# Problem details
Everything from the line containing "Click the Mar 22" down to the last line of the entries below must be transcribed exactly, and nothing else.

# Dataset entries
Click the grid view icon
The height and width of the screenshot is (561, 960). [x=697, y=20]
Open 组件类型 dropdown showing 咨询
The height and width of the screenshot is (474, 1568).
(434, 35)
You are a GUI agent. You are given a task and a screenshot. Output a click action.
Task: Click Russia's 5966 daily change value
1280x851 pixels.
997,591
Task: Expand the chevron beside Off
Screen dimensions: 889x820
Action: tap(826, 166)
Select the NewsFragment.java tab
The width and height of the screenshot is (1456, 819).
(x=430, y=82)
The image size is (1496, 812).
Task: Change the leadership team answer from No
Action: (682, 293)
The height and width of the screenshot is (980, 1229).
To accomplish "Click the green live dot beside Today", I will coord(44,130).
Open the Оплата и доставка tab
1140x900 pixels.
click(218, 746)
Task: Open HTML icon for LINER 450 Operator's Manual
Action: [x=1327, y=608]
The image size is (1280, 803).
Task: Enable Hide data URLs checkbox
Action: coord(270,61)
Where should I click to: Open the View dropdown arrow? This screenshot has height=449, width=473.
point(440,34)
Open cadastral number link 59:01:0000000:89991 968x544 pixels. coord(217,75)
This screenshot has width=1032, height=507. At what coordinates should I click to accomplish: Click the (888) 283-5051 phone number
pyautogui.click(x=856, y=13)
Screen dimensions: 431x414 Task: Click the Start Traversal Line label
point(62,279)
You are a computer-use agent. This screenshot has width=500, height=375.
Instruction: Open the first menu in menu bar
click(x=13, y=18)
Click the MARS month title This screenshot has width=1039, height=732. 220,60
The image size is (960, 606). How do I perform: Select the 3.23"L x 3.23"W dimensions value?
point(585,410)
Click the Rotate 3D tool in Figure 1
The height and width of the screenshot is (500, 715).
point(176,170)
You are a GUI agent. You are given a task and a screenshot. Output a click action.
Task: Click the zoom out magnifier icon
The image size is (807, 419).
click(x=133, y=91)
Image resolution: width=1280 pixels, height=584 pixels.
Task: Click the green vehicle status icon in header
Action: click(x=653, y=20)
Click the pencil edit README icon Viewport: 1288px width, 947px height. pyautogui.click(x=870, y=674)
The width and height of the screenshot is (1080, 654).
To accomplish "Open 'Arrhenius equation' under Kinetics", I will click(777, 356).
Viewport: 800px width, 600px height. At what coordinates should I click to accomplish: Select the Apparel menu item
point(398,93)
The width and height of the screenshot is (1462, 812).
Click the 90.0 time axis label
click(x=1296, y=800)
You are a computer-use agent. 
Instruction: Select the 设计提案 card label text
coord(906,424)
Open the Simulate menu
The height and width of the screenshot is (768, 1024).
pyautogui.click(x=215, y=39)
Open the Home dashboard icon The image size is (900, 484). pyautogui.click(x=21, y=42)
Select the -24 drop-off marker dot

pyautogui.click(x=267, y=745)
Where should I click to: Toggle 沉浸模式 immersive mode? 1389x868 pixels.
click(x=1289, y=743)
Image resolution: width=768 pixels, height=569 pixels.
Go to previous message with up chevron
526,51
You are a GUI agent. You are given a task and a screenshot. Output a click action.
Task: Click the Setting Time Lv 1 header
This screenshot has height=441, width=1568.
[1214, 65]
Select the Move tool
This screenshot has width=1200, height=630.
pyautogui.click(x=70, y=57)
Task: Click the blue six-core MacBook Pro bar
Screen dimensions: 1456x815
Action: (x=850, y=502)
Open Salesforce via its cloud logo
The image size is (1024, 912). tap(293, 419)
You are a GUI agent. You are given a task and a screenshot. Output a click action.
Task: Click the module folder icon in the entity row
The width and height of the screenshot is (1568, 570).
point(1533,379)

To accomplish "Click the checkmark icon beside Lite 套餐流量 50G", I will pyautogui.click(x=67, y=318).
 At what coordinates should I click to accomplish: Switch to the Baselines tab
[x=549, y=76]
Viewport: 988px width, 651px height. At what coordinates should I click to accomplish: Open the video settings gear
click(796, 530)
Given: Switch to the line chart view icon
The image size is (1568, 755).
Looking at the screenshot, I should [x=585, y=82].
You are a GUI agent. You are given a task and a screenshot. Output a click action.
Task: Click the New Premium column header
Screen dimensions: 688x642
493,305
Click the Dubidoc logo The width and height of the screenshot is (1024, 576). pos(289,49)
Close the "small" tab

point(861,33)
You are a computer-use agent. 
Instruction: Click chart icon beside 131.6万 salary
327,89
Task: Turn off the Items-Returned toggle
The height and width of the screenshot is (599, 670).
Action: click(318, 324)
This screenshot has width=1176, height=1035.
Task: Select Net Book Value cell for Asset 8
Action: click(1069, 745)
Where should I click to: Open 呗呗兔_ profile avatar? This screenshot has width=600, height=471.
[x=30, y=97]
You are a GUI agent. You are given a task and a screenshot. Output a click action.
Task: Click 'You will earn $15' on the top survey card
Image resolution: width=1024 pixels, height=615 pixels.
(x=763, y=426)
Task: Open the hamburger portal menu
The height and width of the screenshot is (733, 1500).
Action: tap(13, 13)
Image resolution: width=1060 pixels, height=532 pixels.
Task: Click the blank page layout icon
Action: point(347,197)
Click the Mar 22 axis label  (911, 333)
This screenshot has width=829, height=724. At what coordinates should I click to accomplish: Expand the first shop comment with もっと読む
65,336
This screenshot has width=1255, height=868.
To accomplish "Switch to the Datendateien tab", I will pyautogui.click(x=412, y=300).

# Completed exercise
Click the Mar 22 axis label  (911, 333)
This screenshot has width=829, height=724. At what coordinates should I click to accomplish: Expand the first shop comment with もっと読む
65,336
This screenshot has width=1255, height=868.
To accomplish "Switch to the Datendateien tab", I will pyautogui.click(x=412, y=300).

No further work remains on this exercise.